* begin Given data *

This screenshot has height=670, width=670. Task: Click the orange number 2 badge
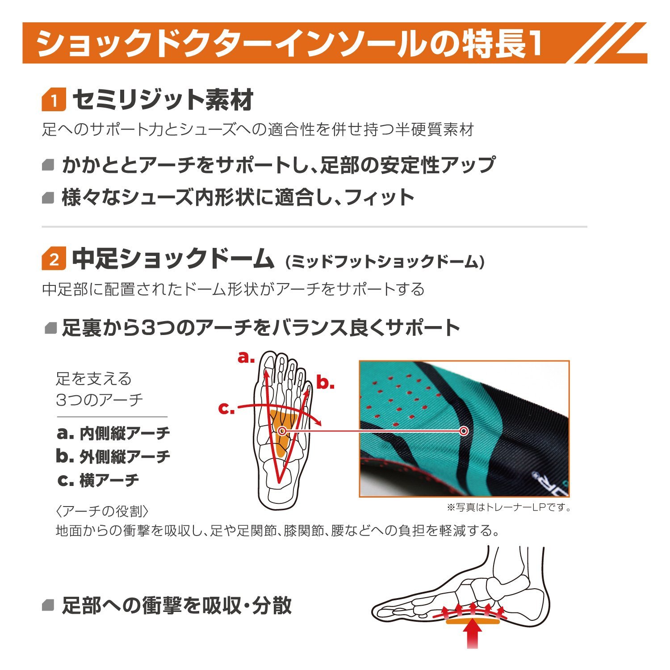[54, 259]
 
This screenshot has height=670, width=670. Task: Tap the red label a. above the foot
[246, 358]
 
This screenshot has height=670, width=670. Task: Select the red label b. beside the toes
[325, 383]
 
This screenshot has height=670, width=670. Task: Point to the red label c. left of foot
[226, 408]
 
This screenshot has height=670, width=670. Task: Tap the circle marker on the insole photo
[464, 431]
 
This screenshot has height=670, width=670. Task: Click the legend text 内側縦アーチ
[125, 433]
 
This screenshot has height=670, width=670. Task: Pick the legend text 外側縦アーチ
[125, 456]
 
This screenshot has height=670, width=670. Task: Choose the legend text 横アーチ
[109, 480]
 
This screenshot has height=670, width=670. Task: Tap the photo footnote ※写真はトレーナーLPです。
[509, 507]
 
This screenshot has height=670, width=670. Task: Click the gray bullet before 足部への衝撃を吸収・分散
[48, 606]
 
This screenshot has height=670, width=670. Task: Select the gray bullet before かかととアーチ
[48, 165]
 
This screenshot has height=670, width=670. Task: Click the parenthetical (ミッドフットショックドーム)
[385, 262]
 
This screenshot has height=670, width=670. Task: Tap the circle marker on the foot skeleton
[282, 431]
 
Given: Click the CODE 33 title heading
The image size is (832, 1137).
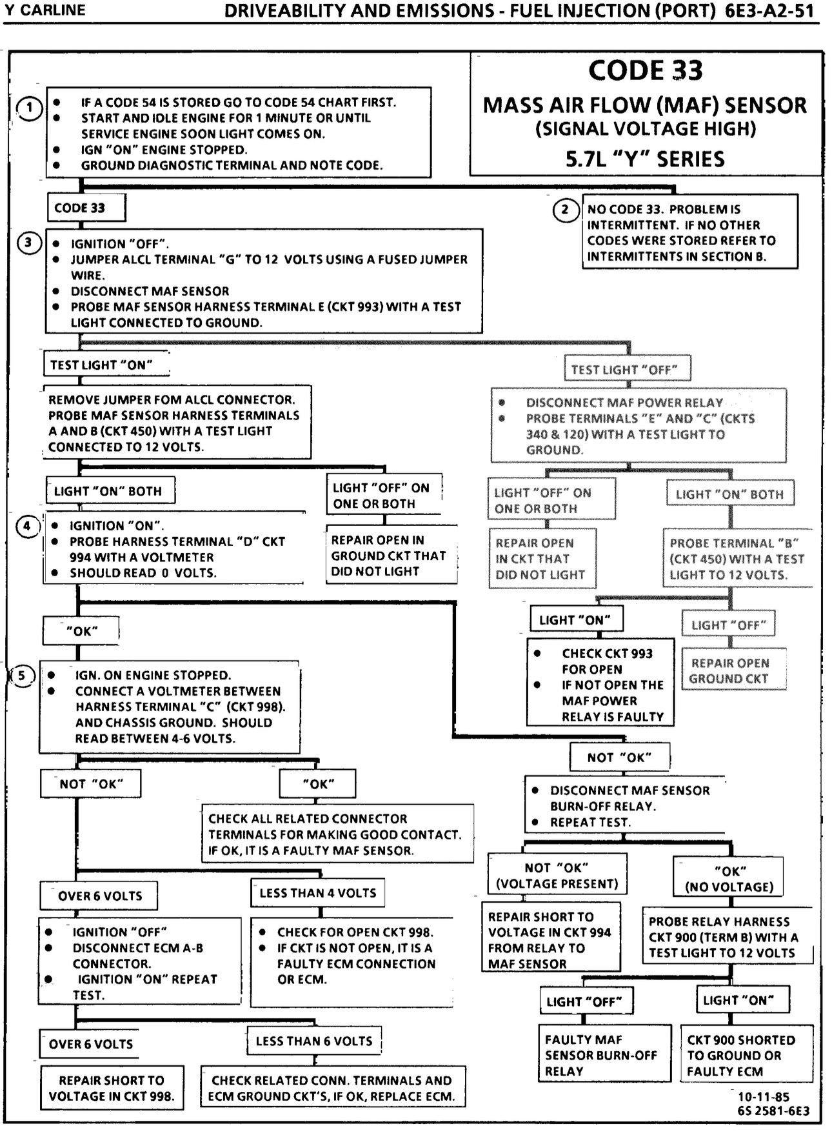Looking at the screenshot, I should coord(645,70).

* end Given data *
* begin Given data *

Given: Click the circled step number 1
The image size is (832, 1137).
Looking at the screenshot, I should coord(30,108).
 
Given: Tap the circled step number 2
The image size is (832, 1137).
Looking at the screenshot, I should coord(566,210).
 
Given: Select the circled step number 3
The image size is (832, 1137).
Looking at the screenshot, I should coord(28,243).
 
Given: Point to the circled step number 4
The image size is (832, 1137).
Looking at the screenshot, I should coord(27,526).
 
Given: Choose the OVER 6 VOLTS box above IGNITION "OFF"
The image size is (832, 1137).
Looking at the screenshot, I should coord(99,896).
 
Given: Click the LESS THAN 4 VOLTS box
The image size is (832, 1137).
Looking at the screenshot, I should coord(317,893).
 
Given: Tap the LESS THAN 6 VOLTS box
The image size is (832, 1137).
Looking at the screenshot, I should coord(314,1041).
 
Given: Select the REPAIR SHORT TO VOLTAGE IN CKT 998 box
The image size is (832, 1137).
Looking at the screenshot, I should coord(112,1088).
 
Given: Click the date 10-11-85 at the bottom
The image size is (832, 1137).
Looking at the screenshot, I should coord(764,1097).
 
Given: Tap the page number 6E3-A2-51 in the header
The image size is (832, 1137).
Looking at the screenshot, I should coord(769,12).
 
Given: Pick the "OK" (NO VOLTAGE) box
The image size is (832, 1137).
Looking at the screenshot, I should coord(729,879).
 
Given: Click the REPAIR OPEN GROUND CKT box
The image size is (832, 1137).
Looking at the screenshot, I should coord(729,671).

* end Given data *

Task requirements: Rename "gray bullet" as "bullet point" in the stretch of lines from the one containing "legend text 内側縦アーチ" through the one containing "Looking at the screenshot, I should coord(645,70).". Return only those lines, with the pictures left out.

The completed task:
This screenshot has height=670, width=670. Task: Click the legend text 内側縦アーチ
[125, 433]
 
This screenshot has height=670, width=670. Task: Pick the legend text 外側縦アーチ
[125, 456]
 
This screenshot has height=670, width=670. Task: Choose the legend text 横アーチ
[109, 480]
 
This screenshot has height=670, width=670. Task: Tap the photo footnote ※写真はトレーナーLPです。
[509, 507]
 
This screenshot has height=670, width=670. Task: Click the bullet point before 足部への衝撃を吸収・分散
[48, 606]
 
This screenshot has height=670, width=670. Task: Select the bullet point before かかととアーチ
[48, 165]
 
This screenshot has height=670, width=670. Task: Click the parenthetical (ミッドフットショックドーム)
[385, 262]
 
This screenshot has height=670, width=670. Task: Tap the circle marker on the foot skeleton
[282, 431]
 
Given: Click the CODE 33 title heading
The image size is (832, 1137).
Looking at the screenshot, I should coord(645,70).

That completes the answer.